Interpolation – A Lesson in Superscalar and SIMD


Published 18/11/2024 By Jason Charlesworth

In this blog nAG Head Quant, Jason Charlesworth explores the importance and application of interpolation within high-performance computing, especially in financial contexts like derivatives pricing. Readers will see how optimizing interpolation can drastically improve computational efficiency, showcasing nearly 16x performance gains by leveraging hardware-specific features like SIMD (Single Instruction, Multiple Data) and superscalar capabilities. This post not only explains why interpolation can be a bottleneck in complex calculations but also guides readers through step-by-step optimizations—from basic code enhancements to advanced vectorization techniques. Through practical examples and detailed performance comparisons, the post equips readers with actionable insights to boost calculation speed and maximize hardware performance.

Interpolation – It’s Trivial!

Consider a Heston Stochastic Local Volatility Monte Carlo; for every time step and every path we’ll be interpolating on a leverage surface. A typical leverage surface consists of 300 non-uniformly spaced interpolation points and for each of ~1000 timesteps, we’ll need to interpolate ~50000 times (once for each path). It’s very easy for a significant percentage of the compute time to just be interpolation; a standard implementation would take over 3 seconds of compute time. A hardware-friendly implementation would take less than 0.2 seconds.

The nZetta Derivatives Pricing Toolkit is designed to give the best performance, whatever the hardware and whatever the model/product. To do that, though, requires a solid understanding of both the problem domain as well as the hardware. So, let’s see what we can do with interpolation.

Interpolation is used throughout computational maths. We do interpolation whenever you have a set of pairs of {x_i,y_i} points and want to infer y(x). In finance, this is often used to interpolate volatilities or yield curves. We typically use a linear, cubic or spline interpolation for x values in the supported range and we’ll use flat or linear extrapolation outside the range.

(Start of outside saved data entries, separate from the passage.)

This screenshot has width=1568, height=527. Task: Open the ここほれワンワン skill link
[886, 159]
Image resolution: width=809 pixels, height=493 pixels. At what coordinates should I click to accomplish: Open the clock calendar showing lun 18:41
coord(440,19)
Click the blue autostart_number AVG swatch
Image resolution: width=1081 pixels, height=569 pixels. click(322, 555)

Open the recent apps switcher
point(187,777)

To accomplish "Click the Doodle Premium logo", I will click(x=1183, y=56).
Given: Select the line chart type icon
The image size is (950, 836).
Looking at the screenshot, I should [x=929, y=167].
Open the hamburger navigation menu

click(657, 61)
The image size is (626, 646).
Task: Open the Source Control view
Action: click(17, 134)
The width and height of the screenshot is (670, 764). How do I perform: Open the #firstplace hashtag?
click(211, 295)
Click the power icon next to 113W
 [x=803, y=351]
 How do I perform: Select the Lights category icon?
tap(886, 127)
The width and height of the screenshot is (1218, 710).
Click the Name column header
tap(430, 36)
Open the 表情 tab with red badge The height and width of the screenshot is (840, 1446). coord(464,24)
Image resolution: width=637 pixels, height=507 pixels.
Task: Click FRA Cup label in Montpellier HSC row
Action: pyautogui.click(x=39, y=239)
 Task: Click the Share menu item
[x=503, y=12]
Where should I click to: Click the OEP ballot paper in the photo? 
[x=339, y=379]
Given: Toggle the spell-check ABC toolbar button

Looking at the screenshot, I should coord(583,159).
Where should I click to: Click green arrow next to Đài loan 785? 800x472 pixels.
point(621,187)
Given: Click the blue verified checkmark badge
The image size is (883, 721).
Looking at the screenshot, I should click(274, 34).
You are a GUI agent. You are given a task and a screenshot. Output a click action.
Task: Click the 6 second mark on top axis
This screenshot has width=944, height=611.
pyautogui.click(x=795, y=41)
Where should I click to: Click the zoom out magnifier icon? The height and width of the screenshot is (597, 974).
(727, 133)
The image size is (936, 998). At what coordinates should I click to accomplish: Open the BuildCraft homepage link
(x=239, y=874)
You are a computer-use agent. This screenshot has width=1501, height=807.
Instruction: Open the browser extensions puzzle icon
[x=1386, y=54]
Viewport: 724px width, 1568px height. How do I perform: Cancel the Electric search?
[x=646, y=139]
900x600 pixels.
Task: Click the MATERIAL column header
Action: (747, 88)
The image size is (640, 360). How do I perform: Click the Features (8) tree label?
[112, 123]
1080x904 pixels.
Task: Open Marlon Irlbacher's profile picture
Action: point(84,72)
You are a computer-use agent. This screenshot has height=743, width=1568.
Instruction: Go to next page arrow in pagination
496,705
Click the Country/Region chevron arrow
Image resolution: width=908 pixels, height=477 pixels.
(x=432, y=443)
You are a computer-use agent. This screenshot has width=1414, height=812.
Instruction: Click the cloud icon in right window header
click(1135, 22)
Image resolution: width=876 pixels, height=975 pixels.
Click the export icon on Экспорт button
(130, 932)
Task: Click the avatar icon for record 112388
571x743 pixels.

If the x points are uniformly spaced it’s trivial to locate the interpolation region. If they’re not uniformly spaced we’ll have to do some form of searching to locate the points bracketing the point of interest. If there’s no known structure to the x points we’ll have to use some form of bisection search.

So, coding up such an interpolator is simple.

Take a value, z, for which we want y(z). Check if it’s inside or outside the region. If outside the region extrapolate based on the edge points. If inside the region, use a bisection approach to find the bracket and then interpolate. We’ll assume we have a number of points defining our interpolator that fits easily in the cache. For enormous interpolators, an Eytzinger tree is optimal for memory access but will not change the discussion here.

For simple bisection we could end up with some code looking like:

where x and y are the vectors defining the interpolation points and z is the point we wish to interpolate. This is an entirely scalar approach.

It cannot benefit from any of the processor’s SIMD capabilities. The SIMD operations do 2, 4 or 8 operations for the price of 1 so being unable to use these loses us a lot of performance.

In addition, the core bisection loop is not ideal for superscalar performance as each iteration is dependent on the preceding one. Modern processors can launch up to 4 independent operations at once and overlap them. However, where one result depends on a previous result it has a lot more difficulty and cannot fully or even partially benefit.

Different compilers will have different benefits for this scalar approach (the details of the experimental setup are given at the end).

First Steps to Vectorisation

The first, obvious step, is to give the compiler the chance to handle blocks of values. At the very least, avoiding going repeatedly through the call stack will be some (minor) benefit. So, now we’ll do the loop inside the function. We’ll additionally mark the input (z) and output (yz) with __restrict to indicate that they are not referring to the same block of data. This gives the compiler the best opportunity to vectorise.

This gives a small performance boost.

The outer loop cannot be vectorised because there are just too many branches for the extrapolation as well as unclear termination conditions in the bisection loop.

First Steps to SIMD

Let’s get rid of some of the branches. We do this by putting in artificial ‘ghost’ points at the start and end of the values used for interpolation, e.g.,

For flat extrapolation the ghost y values are just those of the edge points. For cubic or splines we would adjust the expansion coefficients at the ghost points. This allows us to write the interpolation much more compactly as

Instead of bisecting on N points, we’re now bisecting on N+2 but this is a minor overhead.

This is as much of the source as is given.